Android partial invalidation draws the entire view while hardware accelerated


I wrote an Activity which shows only one custom view.

The view is simple, draw a random color and invalidate a smaller region, and draw a random color, and invalidate a even smaller region, and so on...

The expected result should be like this. It works well by using software render, and getClipBounds() returns the region I just passed into invalidate. But when hardware acceleration is enabled, the entire view is always redrawn by a new color, and getClipBounds() return the entire view's region.

I know there are some posts like this and this. Answers said that getClipBounds() returns the entire view's region with hardware acceleration but only the ones intersecting the dirty region will be redrawn.

Is there anything wrong or my misunderstanding?

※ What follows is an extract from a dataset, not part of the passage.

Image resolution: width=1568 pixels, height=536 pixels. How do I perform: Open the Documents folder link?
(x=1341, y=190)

public void onDraw(Canvas canvas) {
    super.onDraw(canvas);

    // random color
    int color = Color.rgb((int) (Math.random() * 255),
            (int) (Math.random() * 255), (int) (Math.random() * 255));

    canvas.drawColor(color);

    canvas.getClipBounds(rect);

    // smaller dirty region
    invalidate(0, 0, rect.width() - 1, rect.height() - 1);
}

Solution

  • Unfortunately this is a limitation of hardware acceleration in Android, at least as of Android 5. The invalidate rect is ignored and the entire view is always redrawn, requiring you to draw the entire area. If you attempt to draw only part of the view, anything else that was drawn in the view before will disappear.

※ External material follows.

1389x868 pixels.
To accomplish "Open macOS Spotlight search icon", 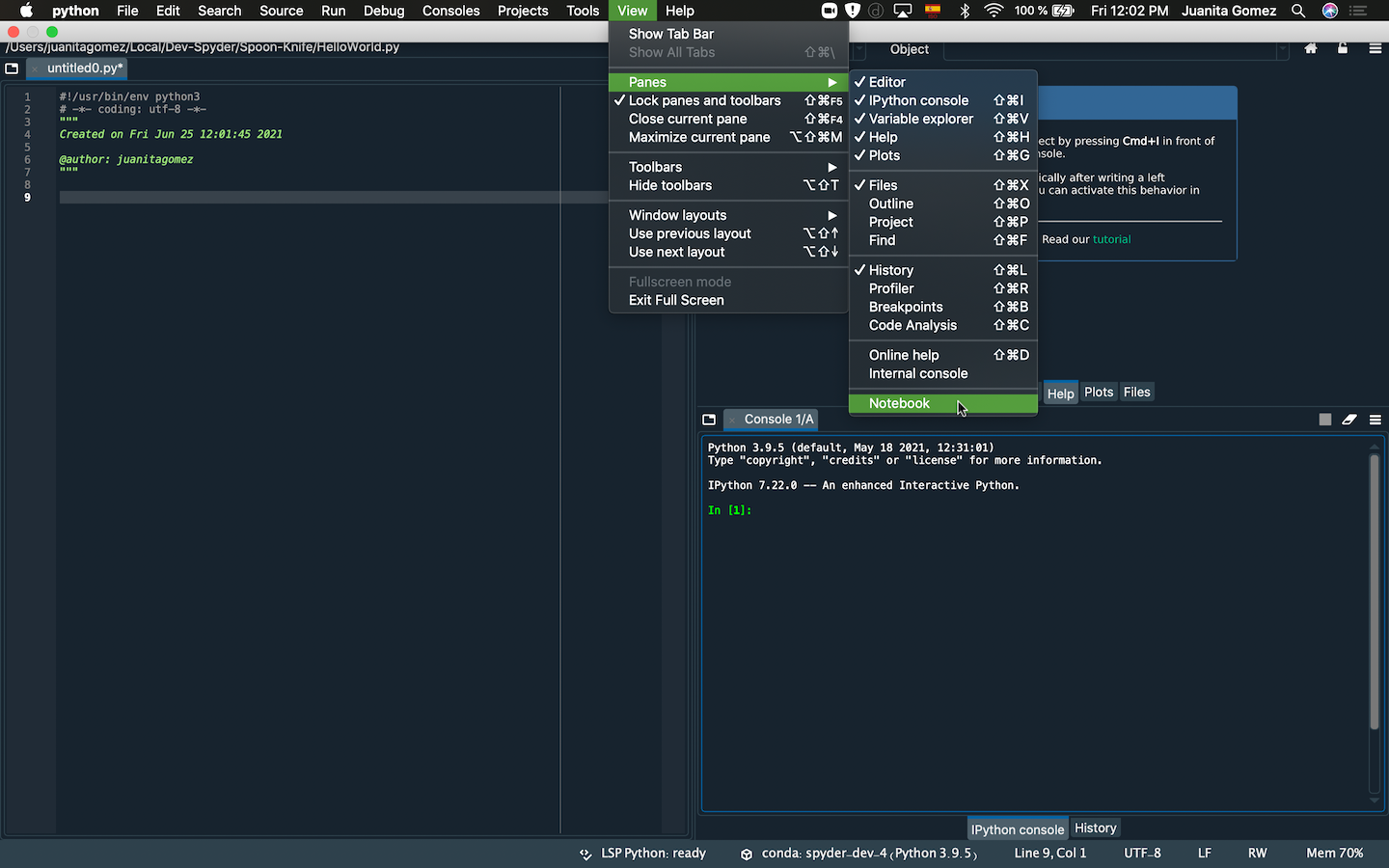I will [1298, 11].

    I've read posts where it is claimed that Android does not re-render the whole view but only the part that changed, but this seems wrong because when I try to only render the area that was in the rect that I passed to invalidate, the rest of the view disappears. If it was true that Android only re-rendered the changed area, then I would expect the rest of the custom drawing in the view to stay visible.

    iOS has much better performance with it's drawRect method and setNeedsDisplayInRect. I would have expected Android to work the same way, but alas it does not.